Predicate Simplification - Advanced SQL Engine - Teradata Database

SQL Request and Transaction Processing

Product
Advanced SQL Engine
Teradata Database
Release Number
17.10
Published
July 2021
Language
English (United States)
Last Update
2021-07-28
dita:mapPath
uqf1592445067244.ditamap
dita:ditavalPath
uqf1592445067244.ditaval
dita:id
B035-1142
lifecycle
previous
Product Category
Teradata Vantage™

Predicate simplification is a part of the query rewrite system that transforms a query into an equivalent form, but one that is simpler and more amenable to query optimization. Several of the key categories of predicate simplification are outlined in this section.

Satisfiability and Transitive Closure

The SAT-TC (SATisfiability-Transitive Closure) rewrite analyzes a set of predicates to determine if either of the following can be exploited to rewrite a request:
  • A contradiction.

    A simple example is a condition like a=1 AND a=0.

  • Inferring new predicates from the existing predicate set by using transitive closure.

    For example, consider a request that specifies the predicate a=1 AND a=b. This implies that b=1, which might be useful information for rewriting or otherwise optimizing the request.

Other examples of deriving new conditions by using transitive closure include the following samples:

A=B AND A=C --> B=C
A=5 AND A=B --> B=5
A=5 AND A IS NULL --> FALSE
A=5 AND A IS NOT NULL --> A=5
X > 1 AND Y > X --> Y >= 3
X IN (1,2,3) AND Y=X --> Y IN (1,2,3)

Transitive closure is also applied in the context of extract predicates. For example, for the set of conditions {o_orderdate=‘1999-05-01’ AND EXTRACT(MONTH FROM o_orderdate)>2}, the system adds EXTRACT(MONTH FROM o_orderdate)=5 based on o_orderdate=‘1999-05-01’, which can then be used to simplify the existing EXTRACT predicate in the query.

For some categories of DML requests specified with BEGIN END constraints on a column with a Period data type, the query rewrite system adds the implied constraint BEGIN(column_1) <END(column_1) to help to identify unsatisfiable conditions. When these unsatisfiable conditions occur, EXPLAIN text for the query identifies them using the EXPLAIN text phrase unsatisfiable (see EXPLAIN Request Modifier Phrase Terminology).

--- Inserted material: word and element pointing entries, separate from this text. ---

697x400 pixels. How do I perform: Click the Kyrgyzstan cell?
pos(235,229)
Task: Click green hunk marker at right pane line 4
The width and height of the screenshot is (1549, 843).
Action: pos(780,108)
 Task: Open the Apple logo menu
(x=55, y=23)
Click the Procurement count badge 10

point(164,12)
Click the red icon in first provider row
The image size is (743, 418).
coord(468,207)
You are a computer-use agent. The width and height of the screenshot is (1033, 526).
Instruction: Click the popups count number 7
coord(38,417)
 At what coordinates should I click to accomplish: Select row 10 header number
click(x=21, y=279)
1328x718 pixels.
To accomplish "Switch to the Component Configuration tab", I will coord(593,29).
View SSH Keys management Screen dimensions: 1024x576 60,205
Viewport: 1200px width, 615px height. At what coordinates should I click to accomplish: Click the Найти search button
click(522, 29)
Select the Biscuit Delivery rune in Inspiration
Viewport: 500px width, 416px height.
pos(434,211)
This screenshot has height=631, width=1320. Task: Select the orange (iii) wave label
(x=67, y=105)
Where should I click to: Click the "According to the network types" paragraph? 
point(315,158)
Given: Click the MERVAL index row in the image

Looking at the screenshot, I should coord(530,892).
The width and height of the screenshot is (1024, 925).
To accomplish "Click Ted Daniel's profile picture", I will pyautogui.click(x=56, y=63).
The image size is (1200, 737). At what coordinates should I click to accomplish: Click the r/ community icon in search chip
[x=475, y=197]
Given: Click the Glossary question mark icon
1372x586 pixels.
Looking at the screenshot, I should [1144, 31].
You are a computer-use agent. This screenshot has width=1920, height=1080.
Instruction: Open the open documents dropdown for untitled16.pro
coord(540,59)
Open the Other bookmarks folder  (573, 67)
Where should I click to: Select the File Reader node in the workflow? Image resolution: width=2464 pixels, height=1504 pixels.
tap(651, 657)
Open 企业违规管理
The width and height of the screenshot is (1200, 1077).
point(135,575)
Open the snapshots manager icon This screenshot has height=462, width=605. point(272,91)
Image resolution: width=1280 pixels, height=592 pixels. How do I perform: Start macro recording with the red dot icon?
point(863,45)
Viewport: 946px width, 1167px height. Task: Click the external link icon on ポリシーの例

As an example, consider the following table definition:

CREATE TABLE t1 (a INTEGER b PERIOD (DATE));

Suppose that you use the following query:

SELECT *
FROM t1
WHERE BEGIN(b) > DATE ‘2010-02-03’ AND
      END(b) < DATE ‘2010-02-03’;

The query rewrite system adds an implied constraint BEGIN(b) < END(b), and is able to derive unsatisfiability in conjunction with the query predicates.

The query rewrite system can also apply transitive closure across query blocks, meaning transitive closure between outer and inner query blocks. This allows conditions to be pushed into and out of subqueries. The basic approach is to combine the query block conditions before computing the transitive closure. The IN and NOT IN operators are treated as = and operators, respectively. Derived conditions are added, as appropriate, to each query block.

Consider a simple SQL example. The following SELECT request implies that x<1.

SELECT * FROM t1 WHERE x IN (SELECT y FROM t2 WHERE y<1);

Similarly, the following SELECT request implies that x < 3 and y is in (1,4).

SELECT *
 FROM t1
 WHERE EXISTS (SELECT *
               FROM t2
               WHERE y<3
               AND   x=y)
               AND   x IN (1,4);

In the current context, the conditions under analysis are referred to as connecting conditions. A connecting condition is one that connects an outer query with a subquery. See Connecting Predicates for further information about connecting conditions.

Applications of Transitive Closure

Transitive Closure (TC) can optimize date ranges and IN clauses. The following request illustrates one of these cases:

SELECT l_shipmode, SUM (CASE
                            WHEN o_orderpriority = '1URGENT'
                            OR   o_orderpriority = '2-HIGH'
                            THEN 1
                            ELSE 0
                        END)
FROM lineitem
WHERE l_commitdate  <  l_receiptdate
AND   l_shipdate    <  l_commitdate
AND   l_receiptdate >= '1994-01-01'
AND   l_receiptdate < ('1994-06-06')
GROUP BY l_shipmode;

The new set of constraints that can be derived is as follows:

(l_shipdate < l_receiptdate AND
l_commitdate <= '1994-06-04' AND
l_shipdate   <= '1994-06-03')

If lineitem or one of its covering indexes is either value-ordered or row-partitioned on l_shipdate, the new constraint l_shipdate<='1994-06-03' enables Vantage to access only a portion of the table instead of doing a full-table scan.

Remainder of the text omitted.